Give them ice-cold baths, too. Don’t let them be imprisoned in swaddling clothes. “Loose and flowing flannel wrappers” are better.
This is all advice that would hardly be out of place at any modern, naturalistic progressive childcare center. This is proto-hippie-parenting. This is Rousseau, the true father of the Romantic Movement.
Rousseau the Pragmatist
There is a short line in this first book that feels especially significant: “ . . . True education consists less in precept than in practice. We begin to learn when we begin to live” (8).
This was surely a time of burgeoning empiricism – in the wake of Bacon and especially Locke – and the Enlightenment ideal of discovery through observation surely finds some sort of striking new expression here. I am tempted to read this as the first utterance of the sentiment of “learning by doing”; though I am sure it’s not, I am also sure that this is quite a bit different than the traditional conceptions of 1762, and it’s such a wonderfully modern, beautifully expressed epigram: “We begin to learn when we begin to live.” Get out and start to learn by doing.
Childhood as a Subject of Study
As I alluded to earlier, Rousseau understands that children are not simply mini-adults. Accordingly, he seems to me the earliest thinker to really and truly treat childhood as a unique and different period in a person’s education, with its own special kind of learning. Rousseau defines this as experience – learning by doing, learning by experiencing – and reminds us that even though it does not include formal instruction, learning by experience counts for a huge portion of our most fundamental knowledge about the world.
Accordingly, Rousseau carefully controls the experiences – learning from “things” – that children are exposed to. He orders and targets these experiences in order to further his goal of building courage and resilience – exposing children to scary things (such as thunder or masks) slowly and by degrees, downplaying their injuries so as to avoid teaching them that they should dwell on their pain, and attending to learning via the senses – what is termed nowadays “sensory activities.” Rousseau actually thinks through this pretty carefully, specifically describing the stages of learning he wants his pupil to undergo: learning cause and effect, basic comparisons, types and part of a whole, distances, even the difference between himself and the world.
He also suggests perceptive ways to understand children’s thoughts and emotions by observing their voices and their facial expressions as attempts to communicate pre-rationally.
§
▶ _Requirement_: Write out word for word everything in the passage on Rousseau and childhood, from "Childhood as a Subject" down to "about the world.".

▶ _Information given_:
§
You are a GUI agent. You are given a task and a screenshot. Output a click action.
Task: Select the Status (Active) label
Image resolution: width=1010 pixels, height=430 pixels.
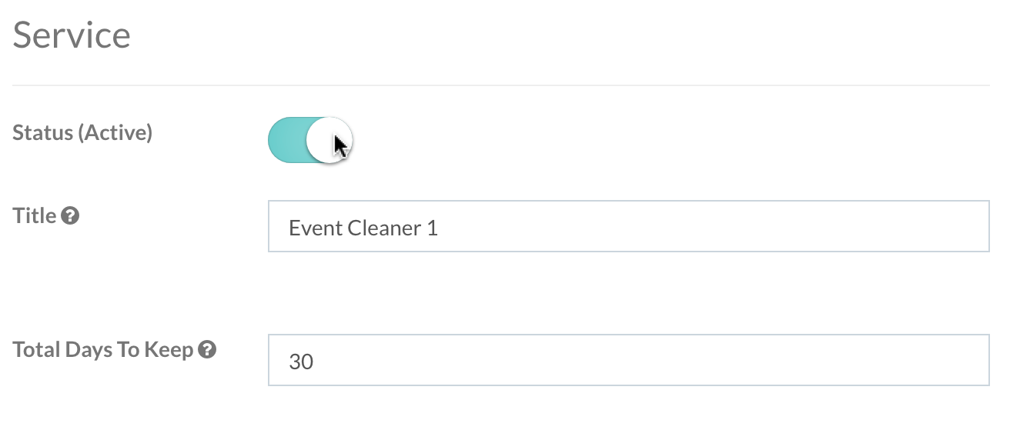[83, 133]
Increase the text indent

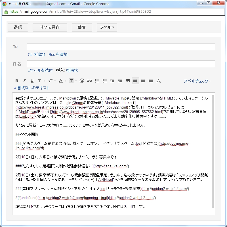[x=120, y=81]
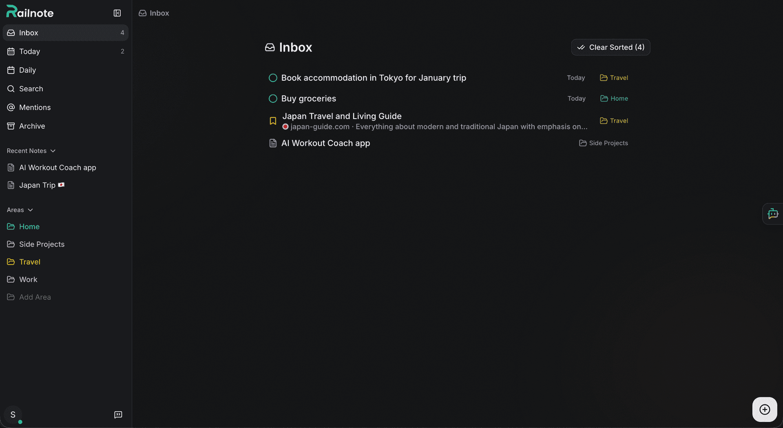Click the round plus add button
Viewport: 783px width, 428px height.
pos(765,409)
§
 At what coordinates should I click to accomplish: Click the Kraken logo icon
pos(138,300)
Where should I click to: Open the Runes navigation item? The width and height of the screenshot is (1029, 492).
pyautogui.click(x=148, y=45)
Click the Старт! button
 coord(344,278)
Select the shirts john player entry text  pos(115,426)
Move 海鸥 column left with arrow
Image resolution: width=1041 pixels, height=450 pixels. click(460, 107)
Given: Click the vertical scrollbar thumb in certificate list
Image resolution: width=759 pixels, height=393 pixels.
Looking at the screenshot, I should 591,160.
§
▶ _Written response_:
Childhood as a Subject of Study
As I alluded to earlier, Rousseau understands that children are not simply mini-adults. Accordingly, he seems to me the earliest thinker to really and truly treat childhood as a unique and different period in a person’s education, with its own special kind of learning. Rousseau defines this as experience – learning by doing, learning by experiencing – and reminds us that even though it does not include formal instruction, learning by experience counts for a huge portion of our most fundamental knowledge about the world.